### Record excerpts
§

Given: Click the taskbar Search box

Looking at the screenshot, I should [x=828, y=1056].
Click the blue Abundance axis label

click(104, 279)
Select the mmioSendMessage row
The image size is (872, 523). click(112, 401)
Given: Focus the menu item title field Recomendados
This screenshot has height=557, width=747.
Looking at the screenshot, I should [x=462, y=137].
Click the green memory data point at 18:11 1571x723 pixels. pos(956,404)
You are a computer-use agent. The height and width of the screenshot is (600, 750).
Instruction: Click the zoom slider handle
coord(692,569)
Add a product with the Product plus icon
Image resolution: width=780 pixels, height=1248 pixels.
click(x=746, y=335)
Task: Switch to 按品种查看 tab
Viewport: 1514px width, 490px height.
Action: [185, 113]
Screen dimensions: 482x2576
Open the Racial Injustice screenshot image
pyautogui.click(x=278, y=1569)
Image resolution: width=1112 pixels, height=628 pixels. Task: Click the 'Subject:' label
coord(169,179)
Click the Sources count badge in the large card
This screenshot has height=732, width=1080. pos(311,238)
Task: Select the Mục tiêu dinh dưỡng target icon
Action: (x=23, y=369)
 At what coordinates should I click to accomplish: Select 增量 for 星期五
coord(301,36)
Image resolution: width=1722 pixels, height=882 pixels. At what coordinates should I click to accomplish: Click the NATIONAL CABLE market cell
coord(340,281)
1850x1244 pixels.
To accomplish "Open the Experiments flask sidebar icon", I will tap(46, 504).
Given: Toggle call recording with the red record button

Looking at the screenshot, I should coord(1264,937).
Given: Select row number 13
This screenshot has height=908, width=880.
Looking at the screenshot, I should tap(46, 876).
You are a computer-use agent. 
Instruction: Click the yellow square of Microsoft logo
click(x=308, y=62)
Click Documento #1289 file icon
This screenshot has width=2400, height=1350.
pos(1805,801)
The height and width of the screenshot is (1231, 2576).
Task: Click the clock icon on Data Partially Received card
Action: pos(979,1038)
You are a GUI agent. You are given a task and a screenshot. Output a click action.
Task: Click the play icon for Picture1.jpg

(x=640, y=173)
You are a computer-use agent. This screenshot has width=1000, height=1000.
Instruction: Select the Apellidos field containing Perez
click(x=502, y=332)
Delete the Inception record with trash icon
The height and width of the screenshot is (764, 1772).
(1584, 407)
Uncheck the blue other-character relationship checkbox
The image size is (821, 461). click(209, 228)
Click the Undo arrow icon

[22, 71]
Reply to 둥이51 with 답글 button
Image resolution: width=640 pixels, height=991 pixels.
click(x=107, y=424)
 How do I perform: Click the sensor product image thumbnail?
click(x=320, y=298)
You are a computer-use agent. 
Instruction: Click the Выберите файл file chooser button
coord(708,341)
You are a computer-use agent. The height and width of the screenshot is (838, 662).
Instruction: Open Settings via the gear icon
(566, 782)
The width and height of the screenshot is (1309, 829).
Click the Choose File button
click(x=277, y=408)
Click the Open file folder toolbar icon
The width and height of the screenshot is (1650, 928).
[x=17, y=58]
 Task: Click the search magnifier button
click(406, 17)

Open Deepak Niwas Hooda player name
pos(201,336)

§

### Problem to work on
Rewrite the stretch from the line that contains "Task: Click the search magnifier button" through the end of the rows, putting "magnifying glass" in place of "magnifier" and leaving everything else unchanged.

### Full solution
 Task: Click the search magnifying glass button
click(406, 17)

Open Deepak Niwas Hooda player name
pos(201,336)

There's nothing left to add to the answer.